What emerged from Thursday's trading was a market in tension but not in panic. Prices had gained 4.2 percent the day before and retained most of those gains even as inventory data disappointed. The message was clear: traders believed the supply-demand balance would tighten again once the immediate virus threat receded. The inventory rise was a blip, not a trend. Whether that confidence would prove justified depended on how quickly COVID-19 cases peaked and restrictions eased—a question no analyst could answer with certainty.

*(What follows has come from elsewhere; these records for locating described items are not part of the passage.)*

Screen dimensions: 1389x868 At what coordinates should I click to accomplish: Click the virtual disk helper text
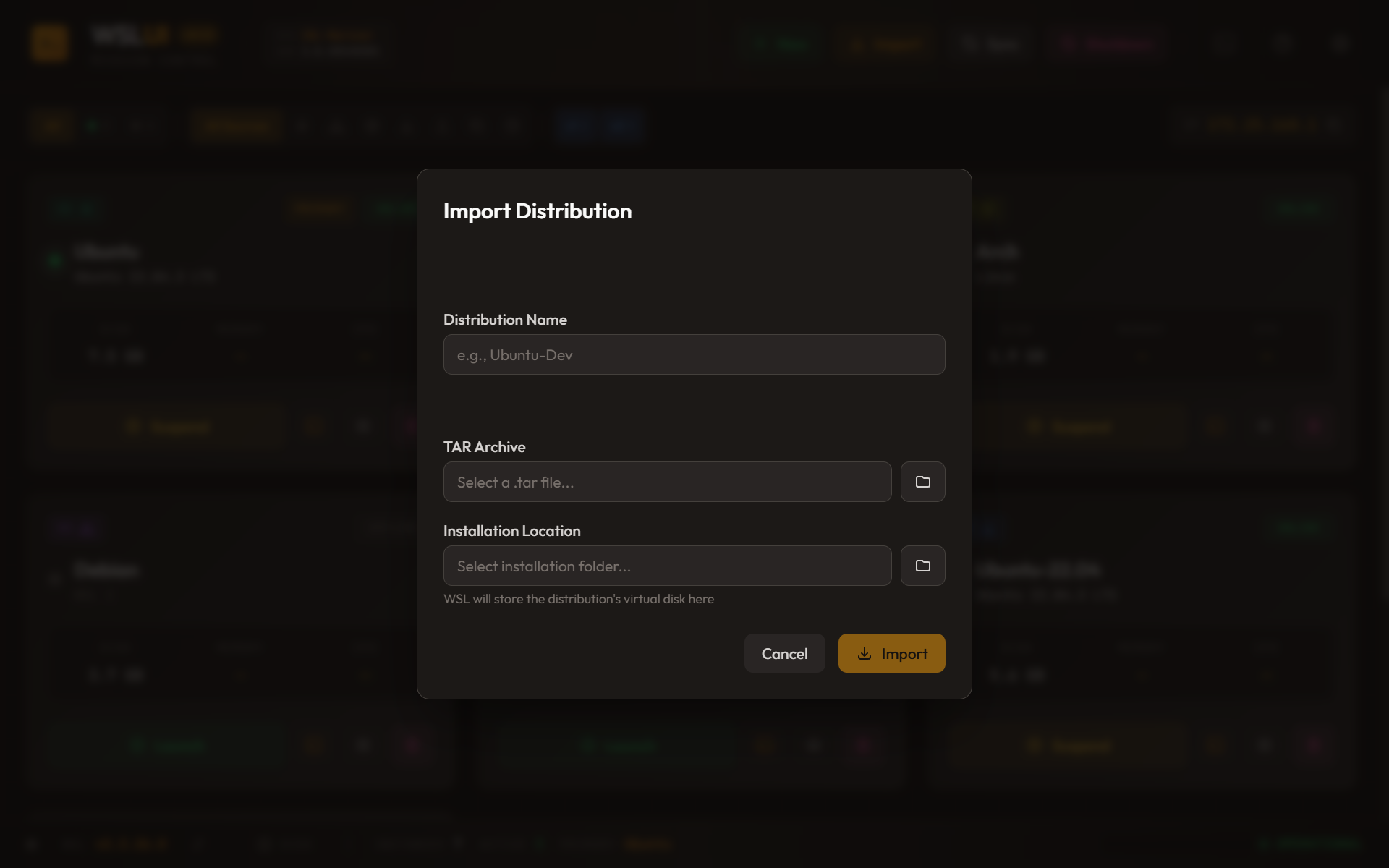[x=578, y=599]
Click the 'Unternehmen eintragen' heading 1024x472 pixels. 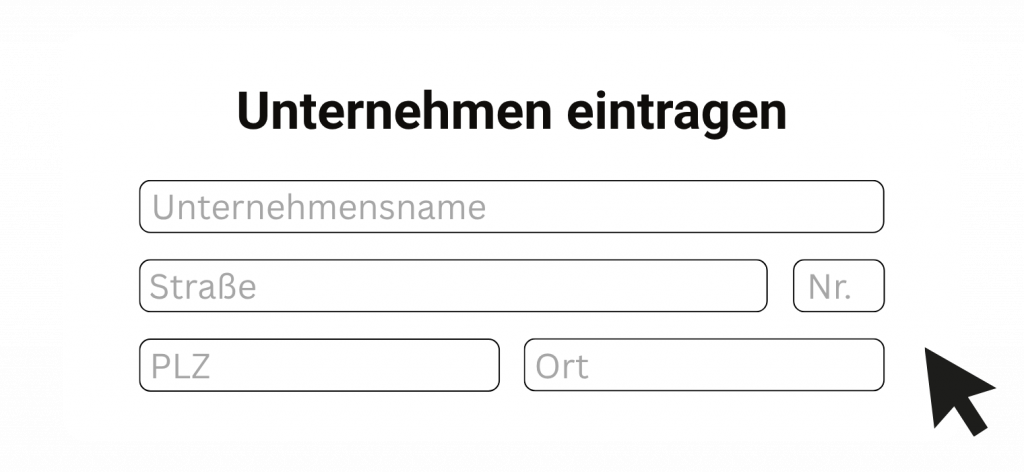pyautogui.click(x=511, y=111)
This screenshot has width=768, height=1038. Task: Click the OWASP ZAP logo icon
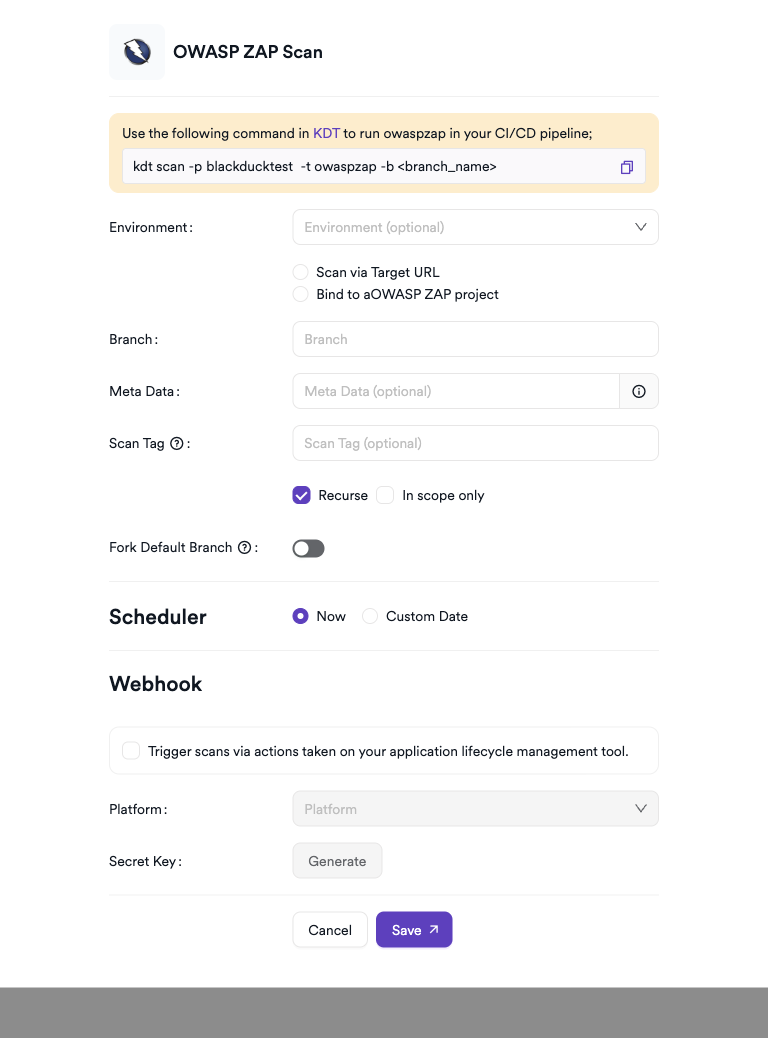click(x=137, y=52)
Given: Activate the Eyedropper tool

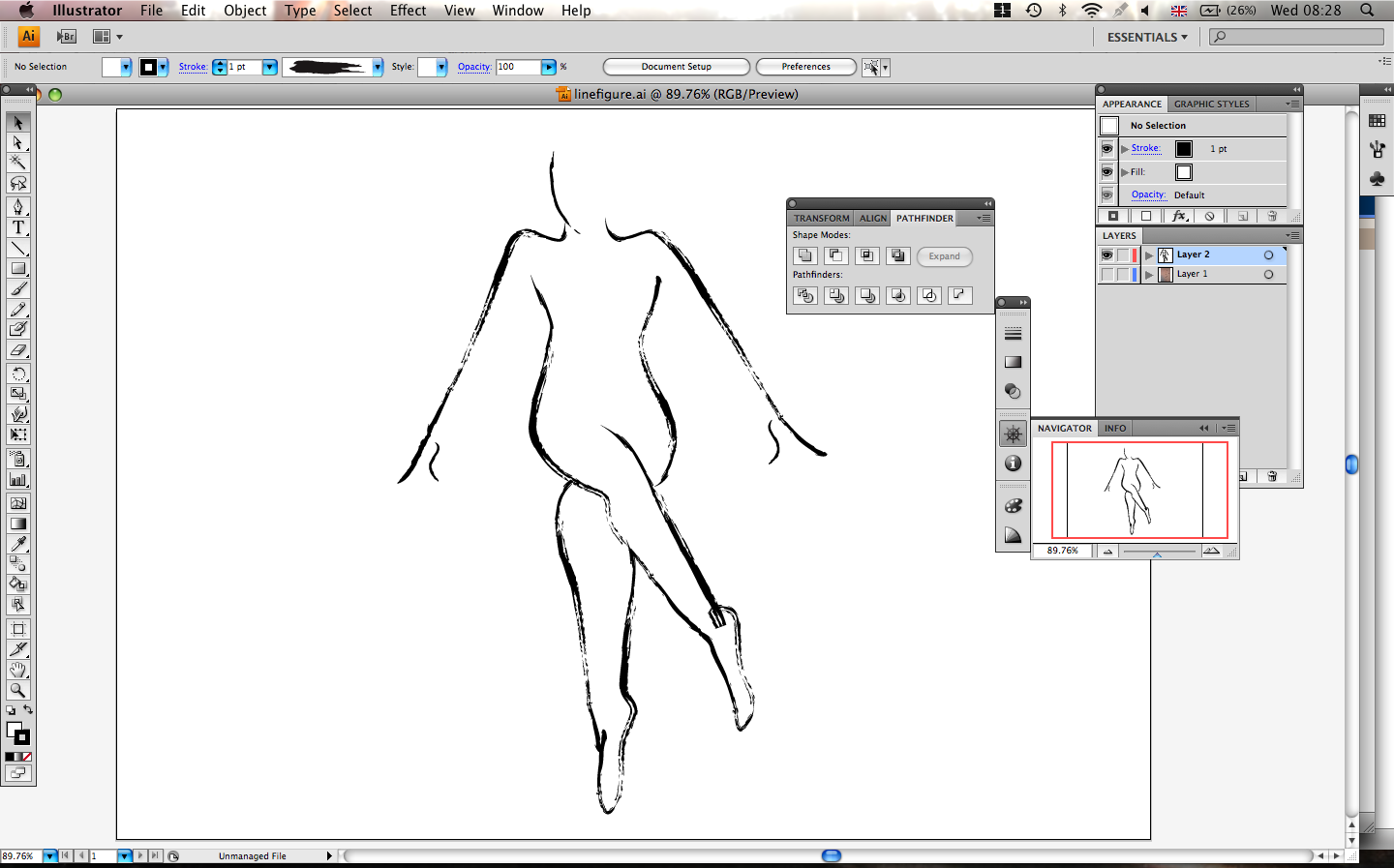Looking at the screenshot, I should (17, 544).
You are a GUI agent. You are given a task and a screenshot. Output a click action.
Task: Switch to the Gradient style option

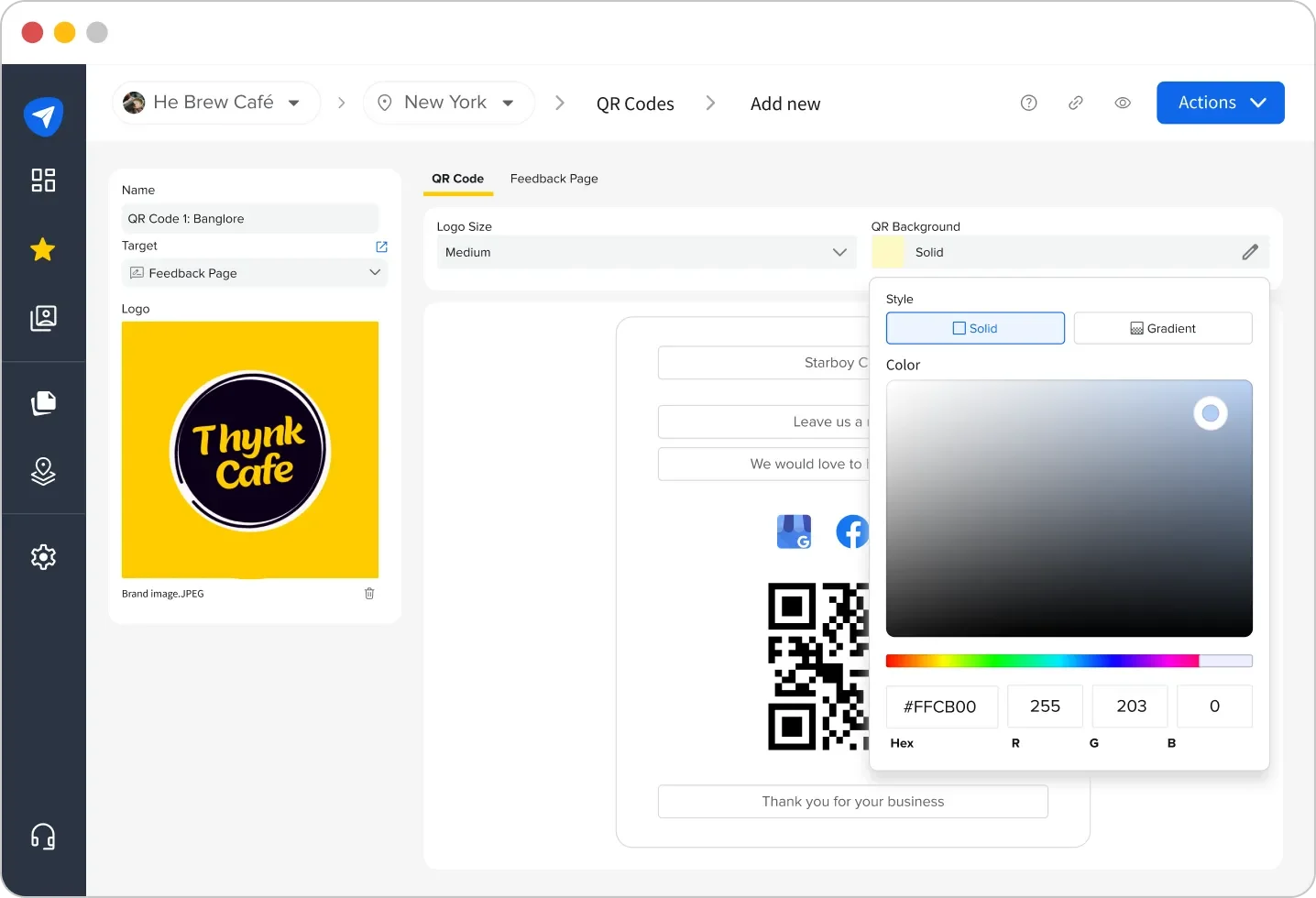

Oil will struggle to recoup all of its losses until the trend of new curbs or restrictions starts to ease across Southeast Asia, Australia, and Europe
— Edward Moya, senior analyst at OANDA
Only a really tremendous demand shortfall would tip the market balance into a surplus
— Analysts from Citi
A Conversa do Hearth Outra perspectiva sobre a história
Inventor

Why did oil prices barely budge when inventories rose unexpectedly? That seems like it should have mattered more.

Model

It did matter, but it was only half the story. Yes, crude stockpiles went up when everyone expected them to fall. But gasoline and distillate inventories both fell, which meant demand was actually there. Traders saw the inventory rise as noise, not signal.

Inventor

So the market is betting that this is temporary?

Model

Exactly. The Delta variant is creating real near-term uncertainty about demand. But the consensus view is that supply will stay tight through the end of the year. If you believe that, then a one-week inventory build doesn't change the fundamental picture.

Inventor

What would actually break that consensus?

Model

A truly massive collapse in demand—the kind that would flip the market from deficit to surplus. Analysts said it would take something really tremendous. Right now, they're expecting global demand to keep recovering through August and beyond.

Inventor

And if virus restrictions get worse instead of better?

Model

Then you'd see more volatility like Thursday. Prices would struggle. But the structural tightness in supply would still be there, still supporting prices. It's a floor, not a ceiling.